PAGE EXCERPT:
BEGIN

The Collaborative International Dictionary
Microbacteria \Mi`cro*bac*te"ri*a\, n. pl. [NL. See Micro-, and Bacterium.] (Biol.) In the classification of Cohn, one of the four tribes of Bacteria. Note: In this classification bacteria are divided into four tribes:
Spherobacteria, or spherical bacteria, as the genus Micrococcus.
Microbacteria, or bacteria in the form of short rods, including the genus Bacterium.
Desmobacteria, or bacteria in straight filaments, of which the genus Bacillus is a type.
Spirobacteria, or bacteria in spiral filaments, as the genus Vibrio.
Usage examples of "microbacteria".
They got in their cars and drove on freeways, smoking cigarettes and holding high-energy radio transmitters against their heads, in order to get to newsrooms where they were greatly concerned to find out if they were in danger from microbacteria locked away behind triple hermetic seals in Houston.

END

MATERIAL SUPPLIED:

BEGIN

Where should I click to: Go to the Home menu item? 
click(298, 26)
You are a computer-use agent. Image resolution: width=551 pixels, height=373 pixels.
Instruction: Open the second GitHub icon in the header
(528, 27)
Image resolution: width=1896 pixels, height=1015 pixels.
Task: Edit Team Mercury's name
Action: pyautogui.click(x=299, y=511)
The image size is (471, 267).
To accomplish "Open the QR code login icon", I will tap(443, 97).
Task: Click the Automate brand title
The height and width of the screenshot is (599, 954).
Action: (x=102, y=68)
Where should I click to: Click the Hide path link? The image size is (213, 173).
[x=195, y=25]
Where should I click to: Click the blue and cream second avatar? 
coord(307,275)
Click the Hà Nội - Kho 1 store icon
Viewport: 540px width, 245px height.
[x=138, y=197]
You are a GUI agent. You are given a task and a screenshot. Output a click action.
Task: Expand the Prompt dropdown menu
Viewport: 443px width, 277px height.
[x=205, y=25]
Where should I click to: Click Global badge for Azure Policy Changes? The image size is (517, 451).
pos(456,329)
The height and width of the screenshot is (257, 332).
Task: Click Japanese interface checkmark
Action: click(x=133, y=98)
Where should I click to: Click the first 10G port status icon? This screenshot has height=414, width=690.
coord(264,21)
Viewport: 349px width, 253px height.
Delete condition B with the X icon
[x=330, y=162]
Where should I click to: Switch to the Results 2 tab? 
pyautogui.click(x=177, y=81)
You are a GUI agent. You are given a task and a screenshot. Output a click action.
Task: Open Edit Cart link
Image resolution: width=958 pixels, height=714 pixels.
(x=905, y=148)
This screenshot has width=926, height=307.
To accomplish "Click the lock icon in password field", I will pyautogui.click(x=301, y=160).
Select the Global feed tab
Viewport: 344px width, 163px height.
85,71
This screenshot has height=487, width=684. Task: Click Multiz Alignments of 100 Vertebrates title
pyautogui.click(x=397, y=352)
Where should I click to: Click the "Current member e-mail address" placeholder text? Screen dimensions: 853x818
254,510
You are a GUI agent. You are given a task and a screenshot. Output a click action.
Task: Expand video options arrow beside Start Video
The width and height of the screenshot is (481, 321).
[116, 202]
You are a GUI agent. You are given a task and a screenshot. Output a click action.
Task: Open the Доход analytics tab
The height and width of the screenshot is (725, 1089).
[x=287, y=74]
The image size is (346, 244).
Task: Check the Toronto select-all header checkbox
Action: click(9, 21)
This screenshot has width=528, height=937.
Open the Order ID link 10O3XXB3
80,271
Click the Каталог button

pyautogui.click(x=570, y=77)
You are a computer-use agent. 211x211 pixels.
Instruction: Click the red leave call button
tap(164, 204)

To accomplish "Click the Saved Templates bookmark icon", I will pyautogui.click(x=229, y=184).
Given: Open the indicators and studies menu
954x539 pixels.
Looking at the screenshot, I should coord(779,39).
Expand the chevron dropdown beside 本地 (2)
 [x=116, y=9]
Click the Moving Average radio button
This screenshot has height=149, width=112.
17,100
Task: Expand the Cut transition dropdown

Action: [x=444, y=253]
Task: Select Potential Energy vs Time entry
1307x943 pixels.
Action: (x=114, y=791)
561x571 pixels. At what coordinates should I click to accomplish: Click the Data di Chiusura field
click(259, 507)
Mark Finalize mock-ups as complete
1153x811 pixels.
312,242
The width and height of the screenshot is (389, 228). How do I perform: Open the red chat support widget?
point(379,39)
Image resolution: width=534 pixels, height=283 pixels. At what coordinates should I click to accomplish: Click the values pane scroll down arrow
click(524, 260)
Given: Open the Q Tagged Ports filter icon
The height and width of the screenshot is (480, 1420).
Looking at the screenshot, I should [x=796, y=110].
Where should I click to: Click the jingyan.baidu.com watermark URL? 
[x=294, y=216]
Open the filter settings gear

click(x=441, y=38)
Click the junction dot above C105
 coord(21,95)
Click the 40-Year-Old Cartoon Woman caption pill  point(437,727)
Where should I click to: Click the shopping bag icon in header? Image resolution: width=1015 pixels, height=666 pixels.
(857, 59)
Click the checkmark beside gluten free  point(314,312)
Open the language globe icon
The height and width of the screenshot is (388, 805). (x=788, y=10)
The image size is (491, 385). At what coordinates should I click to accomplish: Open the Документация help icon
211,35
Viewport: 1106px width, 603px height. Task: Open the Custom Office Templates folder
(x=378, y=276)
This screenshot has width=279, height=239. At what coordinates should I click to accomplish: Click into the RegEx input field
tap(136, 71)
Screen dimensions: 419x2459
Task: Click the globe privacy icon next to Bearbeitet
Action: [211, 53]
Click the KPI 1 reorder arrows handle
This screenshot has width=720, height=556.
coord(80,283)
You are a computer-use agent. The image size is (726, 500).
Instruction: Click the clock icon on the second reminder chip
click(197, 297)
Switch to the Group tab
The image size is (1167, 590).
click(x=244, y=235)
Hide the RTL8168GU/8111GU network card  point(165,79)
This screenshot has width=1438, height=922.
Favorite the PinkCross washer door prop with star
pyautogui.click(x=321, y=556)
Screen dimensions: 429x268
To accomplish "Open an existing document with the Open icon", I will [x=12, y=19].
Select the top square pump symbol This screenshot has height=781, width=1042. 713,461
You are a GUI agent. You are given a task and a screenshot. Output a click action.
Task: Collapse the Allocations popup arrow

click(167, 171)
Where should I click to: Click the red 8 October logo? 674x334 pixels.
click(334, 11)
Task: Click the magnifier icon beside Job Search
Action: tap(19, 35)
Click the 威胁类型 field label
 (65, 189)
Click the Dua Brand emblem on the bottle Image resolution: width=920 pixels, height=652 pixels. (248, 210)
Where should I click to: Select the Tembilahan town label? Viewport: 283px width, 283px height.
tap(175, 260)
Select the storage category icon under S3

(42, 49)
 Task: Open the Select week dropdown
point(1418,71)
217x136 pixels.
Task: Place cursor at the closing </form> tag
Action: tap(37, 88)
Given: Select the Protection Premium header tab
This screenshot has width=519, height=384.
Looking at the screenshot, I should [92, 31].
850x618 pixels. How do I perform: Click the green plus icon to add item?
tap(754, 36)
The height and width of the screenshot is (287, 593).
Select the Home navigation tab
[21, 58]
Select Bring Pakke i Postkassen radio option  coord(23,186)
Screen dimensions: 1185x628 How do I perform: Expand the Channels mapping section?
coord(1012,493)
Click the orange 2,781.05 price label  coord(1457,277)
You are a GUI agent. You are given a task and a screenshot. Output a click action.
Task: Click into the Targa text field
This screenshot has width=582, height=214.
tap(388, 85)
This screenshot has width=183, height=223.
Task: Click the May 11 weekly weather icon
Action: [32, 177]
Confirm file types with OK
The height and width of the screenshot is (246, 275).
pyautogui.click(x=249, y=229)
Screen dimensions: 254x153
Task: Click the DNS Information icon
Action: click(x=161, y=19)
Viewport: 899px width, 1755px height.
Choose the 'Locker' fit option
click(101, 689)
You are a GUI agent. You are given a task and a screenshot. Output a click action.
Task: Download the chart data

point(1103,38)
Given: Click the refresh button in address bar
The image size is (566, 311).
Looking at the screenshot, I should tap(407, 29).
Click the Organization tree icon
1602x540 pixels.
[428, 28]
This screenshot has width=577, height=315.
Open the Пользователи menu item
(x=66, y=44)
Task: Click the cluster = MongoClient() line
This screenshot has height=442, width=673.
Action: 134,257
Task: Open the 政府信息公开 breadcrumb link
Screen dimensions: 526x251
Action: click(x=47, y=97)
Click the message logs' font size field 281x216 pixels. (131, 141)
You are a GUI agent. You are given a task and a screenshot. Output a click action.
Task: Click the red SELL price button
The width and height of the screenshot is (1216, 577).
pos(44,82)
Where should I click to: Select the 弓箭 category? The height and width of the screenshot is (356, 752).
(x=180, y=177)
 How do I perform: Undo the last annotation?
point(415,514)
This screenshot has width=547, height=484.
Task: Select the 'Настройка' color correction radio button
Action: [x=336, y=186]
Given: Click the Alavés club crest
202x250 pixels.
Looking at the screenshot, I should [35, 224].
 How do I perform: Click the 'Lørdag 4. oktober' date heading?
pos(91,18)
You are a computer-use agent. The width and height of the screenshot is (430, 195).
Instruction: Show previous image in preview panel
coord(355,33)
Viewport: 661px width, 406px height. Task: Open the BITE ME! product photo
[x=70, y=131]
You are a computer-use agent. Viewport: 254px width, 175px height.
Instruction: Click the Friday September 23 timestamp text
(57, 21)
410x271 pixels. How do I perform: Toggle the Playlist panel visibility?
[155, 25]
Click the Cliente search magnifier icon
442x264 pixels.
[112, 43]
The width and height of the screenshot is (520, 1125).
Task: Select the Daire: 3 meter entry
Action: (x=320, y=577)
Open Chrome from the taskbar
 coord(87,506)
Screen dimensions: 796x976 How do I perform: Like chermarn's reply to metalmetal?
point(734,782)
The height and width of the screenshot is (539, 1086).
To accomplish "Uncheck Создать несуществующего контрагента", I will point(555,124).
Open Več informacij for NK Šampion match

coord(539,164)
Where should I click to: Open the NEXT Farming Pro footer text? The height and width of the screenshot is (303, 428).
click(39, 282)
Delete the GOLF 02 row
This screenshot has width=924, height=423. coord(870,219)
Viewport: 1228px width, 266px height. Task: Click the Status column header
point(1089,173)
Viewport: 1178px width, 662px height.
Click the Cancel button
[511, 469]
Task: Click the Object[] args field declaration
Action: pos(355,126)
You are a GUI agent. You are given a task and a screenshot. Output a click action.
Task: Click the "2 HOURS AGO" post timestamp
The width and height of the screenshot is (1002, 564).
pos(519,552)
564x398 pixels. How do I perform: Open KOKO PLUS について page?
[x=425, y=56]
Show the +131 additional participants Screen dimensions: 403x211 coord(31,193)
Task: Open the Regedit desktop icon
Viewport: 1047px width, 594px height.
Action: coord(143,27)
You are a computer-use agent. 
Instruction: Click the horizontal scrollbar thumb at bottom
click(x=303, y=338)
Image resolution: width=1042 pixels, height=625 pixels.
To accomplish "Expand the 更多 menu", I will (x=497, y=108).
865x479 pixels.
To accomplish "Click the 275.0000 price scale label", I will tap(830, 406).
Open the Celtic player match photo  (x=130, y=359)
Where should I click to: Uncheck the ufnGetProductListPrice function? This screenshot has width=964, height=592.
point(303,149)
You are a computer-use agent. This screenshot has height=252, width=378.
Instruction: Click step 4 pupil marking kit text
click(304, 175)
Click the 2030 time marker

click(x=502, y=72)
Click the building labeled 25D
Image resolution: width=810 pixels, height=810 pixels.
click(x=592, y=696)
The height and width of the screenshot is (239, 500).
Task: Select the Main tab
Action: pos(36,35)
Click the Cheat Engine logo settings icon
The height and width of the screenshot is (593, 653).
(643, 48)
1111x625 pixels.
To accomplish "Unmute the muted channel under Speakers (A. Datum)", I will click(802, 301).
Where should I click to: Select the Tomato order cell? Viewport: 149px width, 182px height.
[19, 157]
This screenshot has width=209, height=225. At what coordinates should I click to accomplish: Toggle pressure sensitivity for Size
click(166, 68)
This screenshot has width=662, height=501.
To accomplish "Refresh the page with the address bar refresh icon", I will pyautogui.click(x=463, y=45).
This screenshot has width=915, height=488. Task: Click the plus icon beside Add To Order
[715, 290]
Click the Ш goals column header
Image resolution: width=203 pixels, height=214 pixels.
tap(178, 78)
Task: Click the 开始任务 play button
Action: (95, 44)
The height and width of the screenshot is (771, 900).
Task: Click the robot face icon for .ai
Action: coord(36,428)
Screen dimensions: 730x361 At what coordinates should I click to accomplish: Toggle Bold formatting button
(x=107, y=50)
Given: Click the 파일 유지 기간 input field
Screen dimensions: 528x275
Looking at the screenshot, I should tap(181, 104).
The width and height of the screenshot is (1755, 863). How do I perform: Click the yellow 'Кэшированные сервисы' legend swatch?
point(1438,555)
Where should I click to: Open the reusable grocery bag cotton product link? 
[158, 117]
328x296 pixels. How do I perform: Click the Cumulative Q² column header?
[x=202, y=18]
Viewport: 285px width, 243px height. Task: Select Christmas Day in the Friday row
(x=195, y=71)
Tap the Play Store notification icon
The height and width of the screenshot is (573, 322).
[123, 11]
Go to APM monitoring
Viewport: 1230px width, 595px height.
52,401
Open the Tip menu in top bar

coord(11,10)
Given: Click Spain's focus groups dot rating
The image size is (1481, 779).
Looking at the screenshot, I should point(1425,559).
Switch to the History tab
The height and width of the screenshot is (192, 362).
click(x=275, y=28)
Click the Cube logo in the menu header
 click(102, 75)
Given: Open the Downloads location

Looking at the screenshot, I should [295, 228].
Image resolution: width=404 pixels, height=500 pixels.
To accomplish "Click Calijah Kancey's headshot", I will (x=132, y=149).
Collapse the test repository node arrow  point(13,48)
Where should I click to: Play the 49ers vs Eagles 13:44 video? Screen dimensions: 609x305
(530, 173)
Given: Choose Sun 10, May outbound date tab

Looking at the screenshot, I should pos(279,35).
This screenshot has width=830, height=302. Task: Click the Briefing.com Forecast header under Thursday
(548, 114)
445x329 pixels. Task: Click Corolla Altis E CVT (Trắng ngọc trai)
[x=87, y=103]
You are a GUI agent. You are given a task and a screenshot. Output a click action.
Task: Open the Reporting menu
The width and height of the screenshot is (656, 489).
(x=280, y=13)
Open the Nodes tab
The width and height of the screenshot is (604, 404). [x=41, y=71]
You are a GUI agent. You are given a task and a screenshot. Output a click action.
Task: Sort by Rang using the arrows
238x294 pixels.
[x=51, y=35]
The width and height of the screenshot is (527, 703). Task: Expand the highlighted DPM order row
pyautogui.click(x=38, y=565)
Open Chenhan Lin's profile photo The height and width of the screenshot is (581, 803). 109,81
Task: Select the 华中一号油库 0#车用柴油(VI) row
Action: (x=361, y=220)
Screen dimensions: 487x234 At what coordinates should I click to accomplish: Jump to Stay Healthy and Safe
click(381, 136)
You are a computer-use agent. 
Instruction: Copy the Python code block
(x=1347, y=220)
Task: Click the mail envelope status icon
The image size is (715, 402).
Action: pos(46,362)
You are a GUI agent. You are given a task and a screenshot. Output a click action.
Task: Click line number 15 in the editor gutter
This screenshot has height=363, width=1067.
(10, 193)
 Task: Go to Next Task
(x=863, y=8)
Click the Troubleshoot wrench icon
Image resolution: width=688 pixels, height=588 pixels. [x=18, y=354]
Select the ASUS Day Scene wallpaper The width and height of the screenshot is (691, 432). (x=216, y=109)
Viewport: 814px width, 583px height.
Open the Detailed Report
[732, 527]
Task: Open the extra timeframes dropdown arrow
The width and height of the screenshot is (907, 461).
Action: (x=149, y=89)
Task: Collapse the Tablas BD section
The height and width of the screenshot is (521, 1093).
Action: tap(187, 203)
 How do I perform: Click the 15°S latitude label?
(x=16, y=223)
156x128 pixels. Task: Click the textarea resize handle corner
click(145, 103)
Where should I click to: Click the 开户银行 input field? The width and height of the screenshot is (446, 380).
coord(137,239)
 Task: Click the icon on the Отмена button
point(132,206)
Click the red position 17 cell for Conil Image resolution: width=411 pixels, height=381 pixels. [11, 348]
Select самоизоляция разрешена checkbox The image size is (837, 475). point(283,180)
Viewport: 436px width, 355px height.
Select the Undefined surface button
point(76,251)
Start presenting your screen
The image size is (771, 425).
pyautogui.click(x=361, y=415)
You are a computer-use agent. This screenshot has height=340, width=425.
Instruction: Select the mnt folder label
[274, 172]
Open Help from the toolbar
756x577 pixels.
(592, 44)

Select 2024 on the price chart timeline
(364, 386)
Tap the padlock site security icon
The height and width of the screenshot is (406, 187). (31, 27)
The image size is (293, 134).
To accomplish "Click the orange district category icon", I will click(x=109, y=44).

END

TASK PROMPT:
In the dictionary entry on microbacteria, what shape do the bacteria in the Microbacteria tribe have?

ANSWER SECTION:
They are in the form of short rods.